(Article):
↓↓↓
According to one embodiment of the present invention, the sound masking device may control at least one speaker so that the personalized masking sound is outputted to the second occupant in a concentrated manner. For this reason, the sound masking device can output a personalized masking sound with the speaker close to the second occupant. Further, the sound masking device may output the personalized masking sound by using beamforming to reach only the second occupant.
As described above, according to one embodiment of the present invention, by classifying the voices of occupants in a vehicle according to frequency characteristics, and generating and outputting personalized masking sounds for the voices of the occupants, it is possible to reduce cognitive or psychological fatigue caused by sound masking felt by other occupants.
According to another embodiment of the present invention, by classifying the voices of occupants in a vehicle according to frequency characteristics and generating and outputting a personalized masking sound for the voices of the occupants, the performance of sound masking can be improved.
According to another embodiment of the present invention, when the voice of the occupant is input in real time, by accurately classifying the voice of the occupant using the artificial neural network, it is possible to prevent an inaccurate masking sound from being output.
Various implementations of the systems and techniques described here can include digital electronic circuitry, integrated circuitry, field Programmable Gate Arrays (FPGAs), application Specific Integrated Circuits (ASICs), computer hardware, firmware, software, and/or combinations thereof. These various embodiments may include embodiments utilizing one or more computer programs capable of executing on a programmable system. The programmable system includes at least one programmable processor (which may be a special purpose processor or a general purpose processor) connected to receive data and instructions from and send data and instructions to the storage system, at least one input device, and at least one output device. A computer program (also referred to as a program, software application, or code) contains instructions for a programmable processor and is stored in a "computer-readable recording medium".
The computer-readable recording medium includes all types of recording devices in which data that can be read by a computer system is stored. The computer-readable recording medium may include nonvolatile or non-transitory, for example, ROM, CD-ROM, magnetic tape, floppy disk, memory card, hard disk, magneto-optical disk, and storage device, and may also include transitory media such as data transmission media. Furthermore, the computer readable recording medium can be distributed over network coupled computer systems so that the computer readable code is stored and executed in a distributed fashion.
Although it is described in the flowchart/timing chart of the present specification that each process is sequentially performed, this is merely an illustration of the technical idea of an embodiment of the present invention. In other words, since various modifications and changes may be made by one of ordinary skill in the art without departing from the essential characteristics of the invention, by changing the order depicted in the flow chart/timing diagram or performing one or more steps in parallel, the flow chart/timing diagram is not limited to the timing order.
↑↑↑
Stored items from a collection:
↓↓↓
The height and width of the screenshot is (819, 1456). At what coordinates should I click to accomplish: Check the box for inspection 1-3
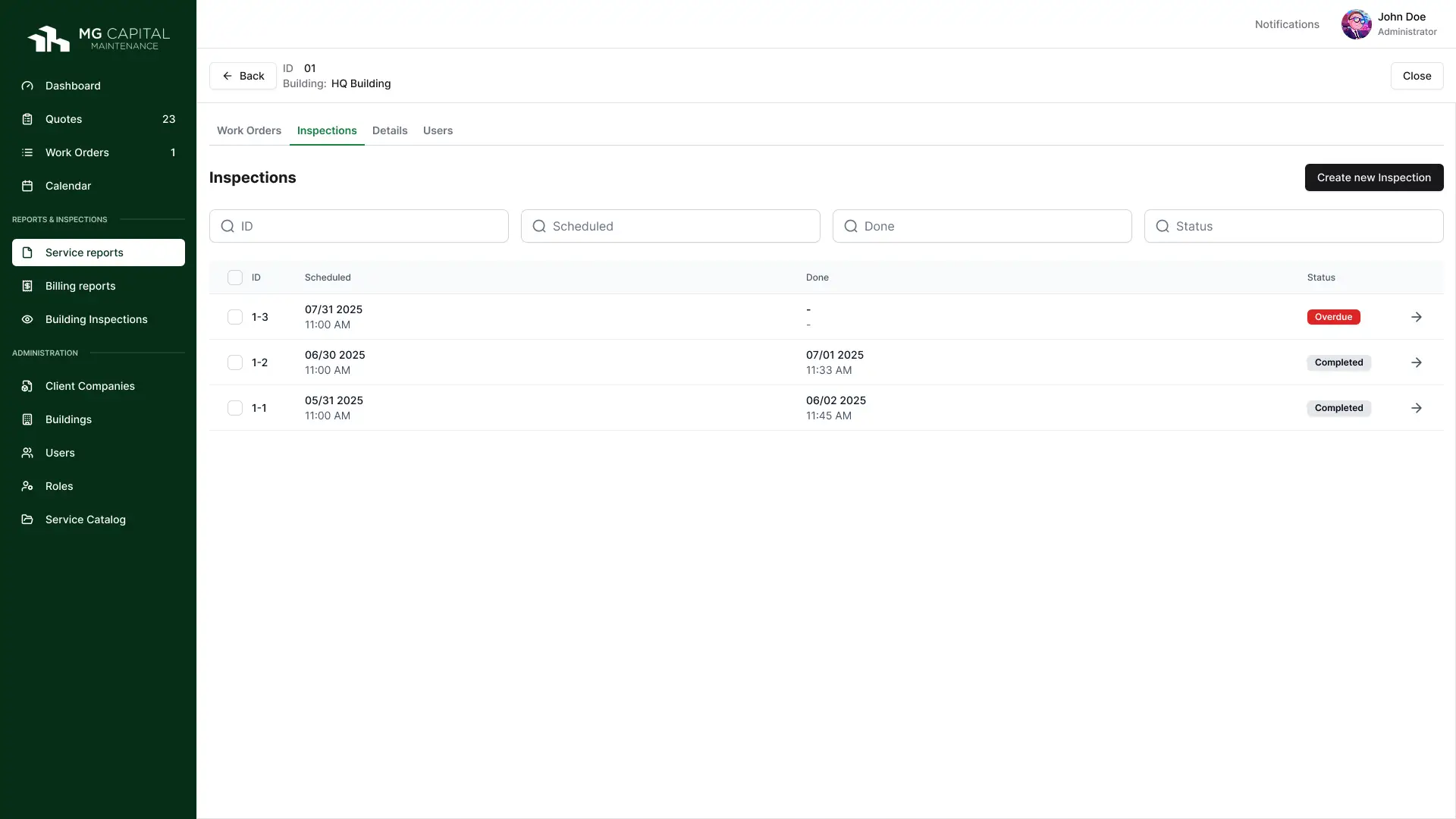(x=235, y=317)
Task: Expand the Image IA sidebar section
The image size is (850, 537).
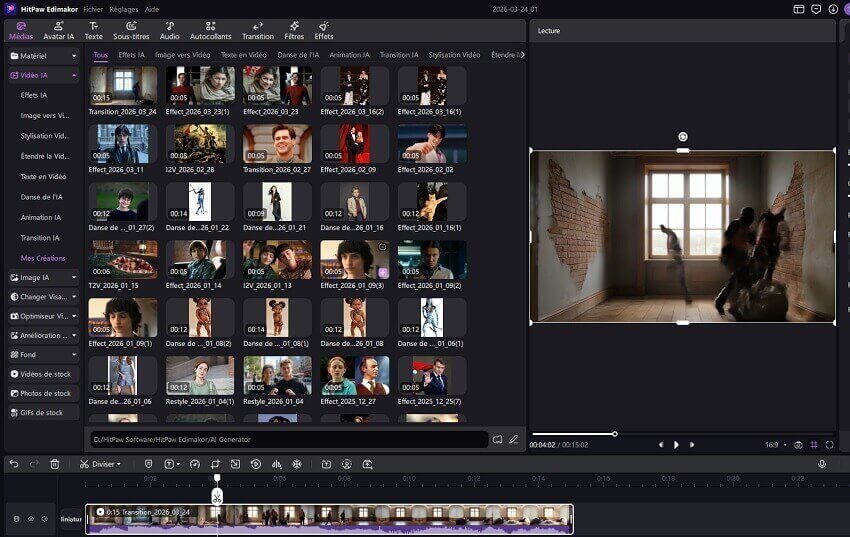Action: [43, 277]
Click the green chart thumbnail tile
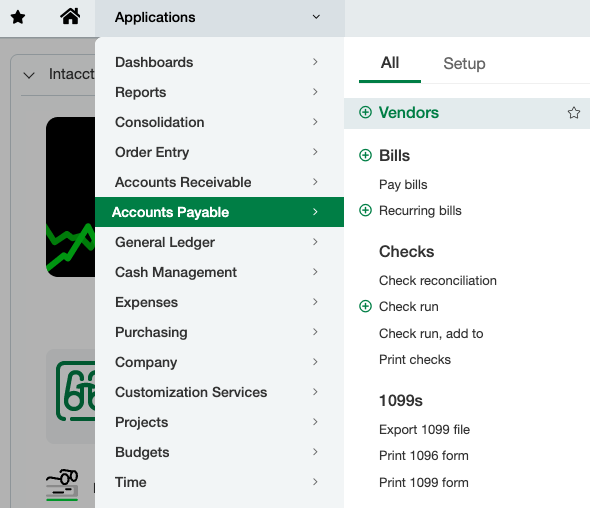Image resolution: width=590 pixels, height=508 pixels. coord(70,197)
↑↑↑
(Exercise set):
**1.** In the sound masking article, what technique can the device use so that the personalized masking sound reaches only the second occupant?
**2.** In the rows, copy the lines from the one with "Task: Expand the Image IA sidebar section" through the end of the rows, changing "thumbnail" to "preview" and keeping everything else the same. Leave the pictures out.

(The results):
**1.** Beamforming.

**2.**
Task: Expand the Image IA sidebar section
The image size is (850, 537).
Action: [43, 277]
Click the green chart preview tile
Image resolution: width=590 pixels, height=508 pixels. coord(70,197)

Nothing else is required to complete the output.